ANTALYA (AA) - Bu yıl 62'ncisi düzenlenen Uluslararası Antalya Altın Portakal Film Festivali kapsamında Ulusal Uzun Metraj Film Yarışması'nda yer alan 'Bağlar, Kökler ve Tutkular' filminin gösterimi yapıldı.
Antalya Büyükşehir Belediyesi ev sahipliğinde düzenlenen festival, film gösterimleri, söyleşi ve oturumlarla devam ediyor.
Atatürk Kültür Merkezi (AKM) Aspendos Salonu'nda, yönetmenliğini Sunay Terzioğlu'nun yaptığı, başrolde Ezgi Yaren Karademir, Ushan Çakır, Baran Can Eraslan, Hasibe Eren, Şilan Düzdaban ve Nizam Namidar'ın yer aldığı filmin gösterimi sonrası söyleşisi gerçekleştirildi.
Yönetmen Terzioğlu, söyleşide yaptığı konuşmada, 1992'de ailesiyle Bulgaristan'dan Türkiye'ye göç ettiğini söyledi.
Türkiye'ye geldiklerinde 9 yaşında olduğunu belirten Terzioğlu, '5 yıl burada kaçak yaşadık.
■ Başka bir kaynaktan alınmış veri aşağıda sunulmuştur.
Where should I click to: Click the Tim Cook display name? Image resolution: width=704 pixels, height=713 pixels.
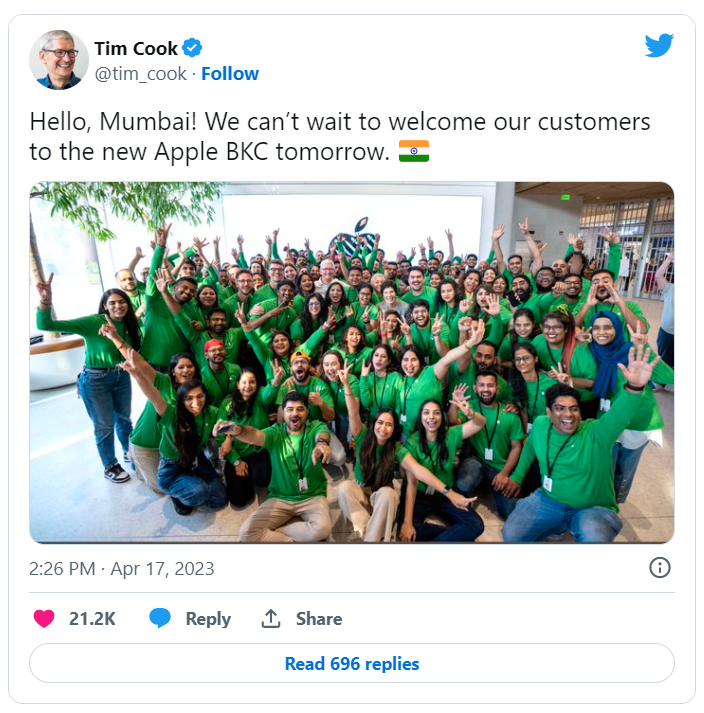(x=136, y=48)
O yüzden de bildiğim konular, bildiğim mekanlar. Karakterlere yakınım. O nedenle karakterlerime doğru rehberlik ettiğime inanıyorum. Filmin içerik anlamında, yapım ve tasarımında en baştan itibaren bu gerçeklikten yana olduk.' diye konuştu.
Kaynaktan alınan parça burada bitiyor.